The string "page" appears in some lines of the entries that follow; copy each such line.

╭─ PROVIDED INFORMATION

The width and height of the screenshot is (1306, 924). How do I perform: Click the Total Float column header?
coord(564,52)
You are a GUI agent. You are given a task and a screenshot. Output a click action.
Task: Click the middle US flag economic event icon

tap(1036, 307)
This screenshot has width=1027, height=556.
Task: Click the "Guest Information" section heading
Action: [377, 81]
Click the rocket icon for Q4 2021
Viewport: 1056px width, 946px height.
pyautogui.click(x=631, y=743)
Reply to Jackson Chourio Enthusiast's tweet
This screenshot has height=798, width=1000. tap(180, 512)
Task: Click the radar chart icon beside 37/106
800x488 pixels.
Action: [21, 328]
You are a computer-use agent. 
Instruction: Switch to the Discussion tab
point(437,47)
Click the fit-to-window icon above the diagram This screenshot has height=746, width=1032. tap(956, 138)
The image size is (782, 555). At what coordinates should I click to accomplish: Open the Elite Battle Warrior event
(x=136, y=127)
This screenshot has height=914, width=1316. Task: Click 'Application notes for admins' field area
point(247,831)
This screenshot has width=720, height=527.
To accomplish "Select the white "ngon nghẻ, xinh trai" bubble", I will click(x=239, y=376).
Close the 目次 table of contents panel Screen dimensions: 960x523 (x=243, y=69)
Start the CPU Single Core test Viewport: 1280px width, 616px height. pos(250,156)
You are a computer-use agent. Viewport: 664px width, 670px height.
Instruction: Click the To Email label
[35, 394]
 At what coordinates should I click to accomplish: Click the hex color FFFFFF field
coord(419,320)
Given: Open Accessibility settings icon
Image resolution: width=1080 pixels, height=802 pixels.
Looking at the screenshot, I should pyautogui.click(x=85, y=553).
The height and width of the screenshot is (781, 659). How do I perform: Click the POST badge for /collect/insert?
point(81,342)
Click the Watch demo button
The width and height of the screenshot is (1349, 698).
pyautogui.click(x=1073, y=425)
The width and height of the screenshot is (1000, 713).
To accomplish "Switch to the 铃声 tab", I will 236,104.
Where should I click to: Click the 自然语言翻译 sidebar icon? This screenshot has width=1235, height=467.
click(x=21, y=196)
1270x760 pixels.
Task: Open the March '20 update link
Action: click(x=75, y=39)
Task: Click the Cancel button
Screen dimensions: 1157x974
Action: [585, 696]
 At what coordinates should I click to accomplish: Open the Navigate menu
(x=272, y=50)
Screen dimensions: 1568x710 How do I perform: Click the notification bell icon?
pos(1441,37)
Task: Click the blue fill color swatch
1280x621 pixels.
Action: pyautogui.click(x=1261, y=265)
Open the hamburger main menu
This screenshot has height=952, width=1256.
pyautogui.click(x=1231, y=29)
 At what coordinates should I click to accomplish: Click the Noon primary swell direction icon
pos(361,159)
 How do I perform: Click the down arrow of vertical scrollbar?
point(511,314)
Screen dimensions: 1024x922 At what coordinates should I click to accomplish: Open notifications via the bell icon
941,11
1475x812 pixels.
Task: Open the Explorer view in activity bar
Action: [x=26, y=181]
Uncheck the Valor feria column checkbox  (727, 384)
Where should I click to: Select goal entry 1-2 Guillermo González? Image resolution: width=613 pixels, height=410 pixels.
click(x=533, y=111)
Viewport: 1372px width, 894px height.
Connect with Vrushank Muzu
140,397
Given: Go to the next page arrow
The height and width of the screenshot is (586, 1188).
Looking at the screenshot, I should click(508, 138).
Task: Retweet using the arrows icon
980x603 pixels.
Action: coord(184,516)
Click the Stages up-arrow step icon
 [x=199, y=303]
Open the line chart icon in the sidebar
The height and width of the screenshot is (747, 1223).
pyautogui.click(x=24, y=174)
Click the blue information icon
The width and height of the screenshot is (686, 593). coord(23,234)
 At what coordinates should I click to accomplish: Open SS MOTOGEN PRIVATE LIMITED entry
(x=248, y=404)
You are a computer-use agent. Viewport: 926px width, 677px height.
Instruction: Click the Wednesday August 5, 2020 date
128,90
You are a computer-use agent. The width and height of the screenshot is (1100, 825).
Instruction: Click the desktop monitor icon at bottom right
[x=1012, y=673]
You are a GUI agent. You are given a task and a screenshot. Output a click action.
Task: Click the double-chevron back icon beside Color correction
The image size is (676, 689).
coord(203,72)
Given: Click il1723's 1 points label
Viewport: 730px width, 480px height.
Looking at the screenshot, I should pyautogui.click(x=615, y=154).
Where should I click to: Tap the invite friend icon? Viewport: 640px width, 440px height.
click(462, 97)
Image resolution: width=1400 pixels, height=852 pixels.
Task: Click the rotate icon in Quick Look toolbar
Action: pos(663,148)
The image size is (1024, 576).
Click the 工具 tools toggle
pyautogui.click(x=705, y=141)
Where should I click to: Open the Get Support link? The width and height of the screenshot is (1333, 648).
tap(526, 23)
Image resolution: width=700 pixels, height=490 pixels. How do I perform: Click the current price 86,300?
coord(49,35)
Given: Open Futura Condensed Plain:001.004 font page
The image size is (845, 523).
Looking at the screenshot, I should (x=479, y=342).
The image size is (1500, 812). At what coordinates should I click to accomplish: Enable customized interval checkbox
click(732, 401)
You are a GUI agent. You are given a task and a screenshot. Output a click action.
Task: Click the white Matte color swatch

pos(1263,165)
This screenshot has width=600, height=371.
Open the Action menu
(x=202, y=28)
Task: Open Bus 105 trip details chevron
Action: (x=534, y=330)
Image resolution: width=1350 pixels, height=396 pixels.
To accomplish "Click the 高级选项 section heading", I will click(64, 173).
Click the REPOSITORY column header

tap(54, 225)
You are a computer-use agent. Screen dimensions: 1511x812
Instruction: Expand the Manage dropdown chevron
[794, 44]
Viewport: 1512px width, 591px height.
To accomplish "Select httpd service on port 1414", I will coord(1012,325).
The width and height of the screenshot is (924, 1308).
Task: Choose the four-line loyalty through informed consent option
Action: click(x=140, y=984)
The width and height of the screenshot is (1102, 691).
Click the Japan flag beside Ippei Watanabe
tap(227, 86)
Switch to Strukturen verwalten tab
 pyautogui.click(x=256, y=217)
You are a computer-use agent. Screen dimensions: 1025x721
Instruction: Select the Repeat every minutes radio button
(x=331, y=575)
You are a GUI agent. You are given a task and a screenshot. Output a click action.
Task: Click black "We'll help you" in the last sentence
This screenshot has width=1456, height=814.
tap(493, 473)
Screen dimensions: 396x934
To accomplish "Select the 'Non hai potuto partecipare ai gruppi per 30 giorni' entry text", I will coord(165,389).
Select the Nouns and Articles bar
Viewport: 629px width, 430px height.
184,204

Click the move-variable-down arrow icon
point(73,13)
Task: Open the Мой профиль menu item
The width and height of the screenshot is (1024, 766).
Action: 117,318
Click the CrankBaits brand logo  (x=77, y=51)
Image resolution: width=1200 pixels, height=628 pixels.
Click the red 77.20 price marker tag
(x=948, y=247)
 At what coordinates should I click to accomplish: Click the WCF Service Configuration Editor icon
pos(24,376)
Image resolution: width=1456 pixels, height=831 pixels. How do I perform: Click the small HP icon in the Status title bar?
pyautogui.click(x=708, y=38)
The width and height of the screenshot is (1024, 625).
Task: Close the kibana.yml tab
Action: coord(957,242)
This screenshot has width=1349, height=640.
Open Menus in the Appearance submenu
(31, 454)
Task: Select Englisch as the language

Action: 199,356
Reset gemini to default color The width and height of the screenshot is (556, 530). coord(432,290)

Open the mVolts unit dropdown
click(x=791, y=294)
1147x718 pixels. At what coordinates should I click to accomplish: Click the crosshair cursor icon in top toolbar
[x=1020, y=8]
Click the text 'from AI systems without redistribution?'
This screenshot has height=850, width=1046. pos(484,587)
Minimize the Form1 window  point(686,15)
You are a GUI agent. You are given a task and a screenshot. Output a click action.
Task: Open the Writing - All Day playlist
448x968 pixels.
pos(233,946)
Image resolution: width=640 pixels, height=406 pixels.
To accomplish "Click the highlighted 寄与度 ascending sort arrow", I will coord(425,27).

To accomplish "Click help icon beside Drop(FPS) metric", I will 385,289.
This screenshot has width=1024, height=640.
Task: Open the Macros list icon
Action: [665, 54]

╰─

- **REPLY TO THE TASK**
Given: Go to the next page arrow
Given: Open Futura Condensed Plain:001.004 font page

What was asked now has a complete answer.